### TASK TO COMPLETE
Tally every line in the following material that has the word "Close" in it, and answer with that figure alone.

- Opening Delimiter -

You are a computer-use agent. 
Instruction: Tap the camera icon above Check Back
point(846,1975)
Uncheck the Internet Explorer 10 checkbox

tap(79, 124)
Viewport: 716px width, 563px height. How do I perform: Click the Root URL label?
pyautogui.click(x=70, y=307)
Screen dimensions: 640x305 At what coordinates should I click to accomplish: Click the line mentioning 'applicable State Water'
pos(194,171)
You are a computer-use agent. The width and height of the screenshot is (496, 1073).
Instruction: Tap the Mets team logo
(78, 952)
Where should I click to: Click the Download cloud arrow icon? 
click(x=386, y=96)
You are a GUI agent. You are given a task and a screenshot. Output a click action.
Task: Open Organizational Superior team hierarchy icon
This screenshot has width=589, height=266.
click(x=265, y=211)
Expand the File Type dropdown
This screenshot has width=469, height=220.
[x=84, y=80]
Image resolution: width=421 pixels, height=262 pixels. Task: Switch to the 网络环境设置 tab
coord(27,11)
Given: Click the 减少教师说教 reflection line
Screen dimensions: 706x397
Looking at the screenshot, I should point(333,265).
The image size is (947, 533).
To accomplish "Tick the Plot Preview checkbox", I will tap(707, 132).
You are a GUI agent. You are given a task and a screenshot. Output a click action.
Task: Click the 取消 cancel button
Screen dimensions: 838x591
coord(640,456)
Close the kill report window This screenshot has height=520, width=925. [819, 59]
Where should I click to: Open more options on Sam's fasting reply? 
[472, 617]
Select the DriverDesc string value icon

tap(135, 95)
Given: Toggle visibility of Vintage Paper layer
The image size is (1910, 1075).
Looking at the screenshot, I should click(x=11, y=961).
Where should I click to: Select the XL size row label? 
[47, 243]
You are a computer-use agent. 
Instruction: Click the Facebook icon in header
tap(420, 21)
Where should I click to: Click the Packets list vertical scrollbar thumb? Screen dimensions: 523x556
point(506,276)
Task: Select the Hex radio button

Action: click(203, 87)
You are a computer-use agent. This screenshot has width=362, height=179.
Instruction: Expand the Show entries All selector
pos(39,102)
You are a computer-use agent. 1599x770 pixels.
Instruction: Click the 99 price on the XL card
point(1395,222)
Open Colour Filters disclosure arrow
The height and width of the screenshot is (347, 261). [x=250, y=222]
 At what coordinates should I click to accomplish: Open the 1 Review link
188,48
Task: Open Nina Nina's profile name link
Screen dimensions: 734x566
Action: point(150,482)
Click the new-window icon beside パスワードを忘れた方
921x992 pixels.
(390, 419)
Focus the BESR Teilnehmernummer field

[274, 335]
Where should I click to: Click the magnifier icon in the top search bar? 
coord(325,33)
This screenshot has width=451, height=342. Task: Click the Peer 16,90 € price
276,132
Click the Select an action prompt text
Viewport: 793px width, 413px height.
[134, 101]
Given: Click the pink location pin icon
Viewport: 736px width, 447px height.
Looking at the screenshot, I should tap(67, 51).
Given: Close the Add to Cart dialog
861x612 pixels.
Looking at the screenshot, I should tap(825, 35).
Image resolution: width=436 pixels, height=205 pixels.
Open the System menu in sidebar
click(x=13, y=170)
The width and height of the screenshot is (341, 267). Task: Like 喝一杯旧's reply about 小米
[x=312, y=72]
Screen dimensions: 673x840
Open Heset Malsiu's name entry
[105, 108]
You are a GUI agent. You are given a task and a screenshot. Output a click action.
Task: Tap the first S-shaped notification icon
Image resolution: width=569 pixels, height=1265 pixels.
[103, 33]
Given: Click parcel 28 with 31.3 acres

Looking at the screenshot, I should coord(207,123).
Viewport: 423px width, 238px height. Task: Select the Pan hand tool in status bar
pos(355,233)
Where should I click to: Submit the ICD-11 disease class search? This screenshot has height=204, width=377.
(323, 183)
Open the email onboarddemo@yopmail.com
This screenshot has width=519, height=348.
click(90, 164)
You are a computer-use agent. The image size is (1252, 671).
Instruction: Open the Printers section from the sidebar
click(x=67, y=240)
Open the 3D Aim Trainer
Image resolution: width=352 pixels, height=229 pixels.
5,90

- Closing Delimiter -

### ANSWER BOX
2